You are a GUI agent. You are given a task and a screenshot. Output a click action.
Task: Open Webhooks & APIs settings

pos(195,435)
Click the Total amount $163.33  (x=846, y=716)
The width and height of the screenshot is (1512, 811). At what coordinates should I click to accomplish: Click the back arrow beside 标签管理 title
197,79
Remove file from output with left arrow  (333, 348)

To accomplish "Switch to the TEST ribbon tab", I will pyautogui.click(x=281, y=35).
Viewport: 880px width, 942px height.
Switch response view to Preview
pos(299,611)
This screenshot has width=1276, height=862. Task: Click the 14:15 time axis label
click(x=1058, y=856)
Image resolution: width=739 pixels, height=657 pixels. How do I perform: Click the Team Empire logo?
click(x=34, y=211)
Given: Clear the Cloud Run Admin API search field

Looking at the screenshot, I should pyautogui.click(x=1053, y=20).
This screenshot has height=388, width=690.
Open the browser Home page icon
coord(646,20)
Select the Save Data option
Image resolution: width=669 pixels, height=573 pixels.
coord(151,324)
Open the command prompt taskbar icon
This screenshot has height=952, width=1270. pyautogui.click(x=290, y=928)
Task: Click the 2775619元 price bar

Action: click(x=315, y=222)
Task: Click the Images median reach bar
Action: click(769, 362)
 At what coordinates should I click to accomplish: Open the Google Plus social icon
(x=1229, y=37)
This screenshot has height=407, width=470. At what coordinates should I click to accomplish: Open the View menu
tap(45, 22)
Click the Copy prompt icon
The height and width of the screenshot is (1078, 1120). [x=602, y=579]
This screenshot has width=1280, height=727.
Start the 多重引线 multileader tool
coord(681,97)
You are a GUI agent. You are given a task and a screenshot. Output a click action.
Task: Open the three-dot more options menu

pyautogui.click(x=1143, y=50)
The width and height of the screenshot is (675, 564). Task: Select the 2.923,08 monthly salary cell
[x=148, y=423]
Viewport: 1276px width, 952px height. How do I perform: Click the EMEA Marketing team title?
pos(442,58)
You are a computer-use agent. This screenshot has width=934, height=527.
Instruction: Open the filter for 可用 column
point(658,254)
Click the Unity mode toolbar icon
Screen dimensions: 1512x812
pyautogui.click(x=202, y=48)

================

_ABOUT THIS TASK_
Print the material above once more, exactly.

_ANSWER BOX_
You are a GUI agent. You are given a task and a screenshot. Output a click action.
Task: Open Webhooks & APIs settings

pos(195,435)
Click the Total amount $163.33  (x=846, y=716)
The width and height of the screenshot is (1512, 811). At what coordinates should I click to accomplish: Click the back arrow beside 标签管理 title
197,79
Remove file from output with left arrow  (333, 348)

To accomplish "Switch to the TEST ribbon tab", I will pyautogui.click(x=281, y=35).
Viewport: 880px width, 942px height.
Switch response view to Preview
pos(299,611)
This screenshot has width=1276, height=862. Task: Click the 14:15 time axis label
click(x=1058, y=856)
Image resolution: width=739 pixels, height=657 pixels. How do I perform: Click the Team Empire logo?
click(x=34, y=211)
Given: Clear the Cloud Run Admin API search field

Looking at the screenshot, I should pyautogui.click(x=1053, y=20).
This screenshot has height=388, width=690.
Open the browser Home page icon
coord(646,20)
Select the Save Data option
Image resolution: width=669 pixels, height=573 pixels.
coord(151,324)
Open the command prompt taskbar icon
This screenshot has height=952, width=1270. pyautogui.click(x=290, y=928)
Task: Click the 2775619元 price bar

Action: click(x=315, y=222)
Task: Click the Images median reach bar
Action: click(769, 362)
 At what coordinates should I click to accomplish: Open the Google Plus social icon
(x=1229, y=37)
This screenshot has height=407, width=470. At what coordinates should I click to accomplish: Open the View menu
tap(45, 22)
Click the Copy prompt icon
The height and width of the screenshot is (1078, 1120). [x=602, y=579]
This screenshot has width=1280, height=727.
Start the 多重引线 multileader tool
coord(681,97)
You are a GUI agent. You are given a task and a screenshot. Output a click action.
Task: Open the three-dot more options menu

pyautogui.click(x=1143, y=50)
The width and height of the screenshot is (675, 564). Task: Select the 2.923,08 monthly salary cell
[x=148, y=423]
Viewport: 1276px width, 952px height. How do I perform: Click the EMEA Marketing team title?
pos(442,58)
You are a computer-use agent. This screenshot has width=934, height=527.
Instruction: Open the filter for 可用 column
point(658,254)
Click the Unity mode toolbar icon
Screen dimensions: 1512x812
pyautogui.click(x=202, y=48)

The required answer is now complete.